Y, respecto de la valoración de las pruebases reiterada la jurisprudencia dictada en el sentido de que el criterio valorativo de los tribunales de primer grado debe, por regla general, prevalecer, pero que el expresado criterio, en principio prevalente, debe rectificarse en la segunda instancia cuando por parte del recurrente se ponga de manifiesto un evidente fallo en el razonamiento lógico o en el "iter" inductivo del órgano de la primera. Es también doctrina jurisprudencial la de que ese proceso valorativo de las pruebas es incumbencia de Jueces y Tribunales sentenciadores y no de las partes litigantes, a las que queda vedada toda pretensión de sustituir el criterio objetivo del órgano enjuiciador por el suyo propio, dado que la prevalencia de la valoración realizada por éste obedece a la mayor objetividad que la de las partes, pues sus particulares y enfrentados intereses determina la subjetividad y parcialidad de sus planteamientos ( S.T.S. 1 marzo de 1994, 20 julio de 1995).

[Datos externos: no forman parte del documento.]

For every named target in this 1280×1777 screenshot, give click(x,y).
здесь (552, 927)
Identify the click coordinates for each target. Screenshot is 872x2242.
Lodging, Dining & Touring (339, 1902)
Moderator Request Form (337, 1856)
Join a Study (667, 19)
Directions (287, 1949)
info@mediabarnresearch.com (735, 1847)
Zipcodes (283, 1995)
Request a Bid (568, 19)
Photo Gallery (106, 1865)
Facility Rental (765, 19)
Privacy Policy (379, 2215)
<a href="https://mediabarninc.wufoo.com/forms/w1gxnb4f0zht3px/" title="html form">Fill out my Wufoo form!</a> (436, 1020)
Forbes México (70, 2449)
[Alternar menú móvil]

En el supuesto de autos, debemos de partir del hecho no controvertido de que la compraventa objeto del procedimiento está sujeta a la Ley 57/1968, de 27 de julio, sobre percibo de cantidades anticipadas en la construcción y venta de viviendas, puesto que, si bien es cierto que desde el 1 de enero de 2016 se encuentra derogada por la Ley 20/2015, de 14 de julio y que desde esta fecha la percepción de las cantidades entregadas anticipadamente con motivo de la compraventa de viviendas y las garantías de su restitución se regula en la Disposición Adicional Primera de la Ley de Ordenación de la Edificación, Ley 38/1999, de 5 de noviembre, no puede olvidarse que las cantidades y/o aportaciones objeto de este procedimiento fueron realizadas durante la vigencia de aquella norma, por lo tanto antes del 1 de enero de 2016, por lo que la reclamación objeto de la demanda viene amparada por la citada Ley 57/68.

Respecto a la condición de consumidoresde los demandantes, tampoco existe controversia, Sobre la materia Sentencia nº 207/18 APV, Sección 8ª, l de 26 de abril de 2018 yla SAP, Valencia sección 11 del 10 de enero de 2018 ( ROJ: SAP V 132/2018 - ECLI:ES:APV:2018:132) .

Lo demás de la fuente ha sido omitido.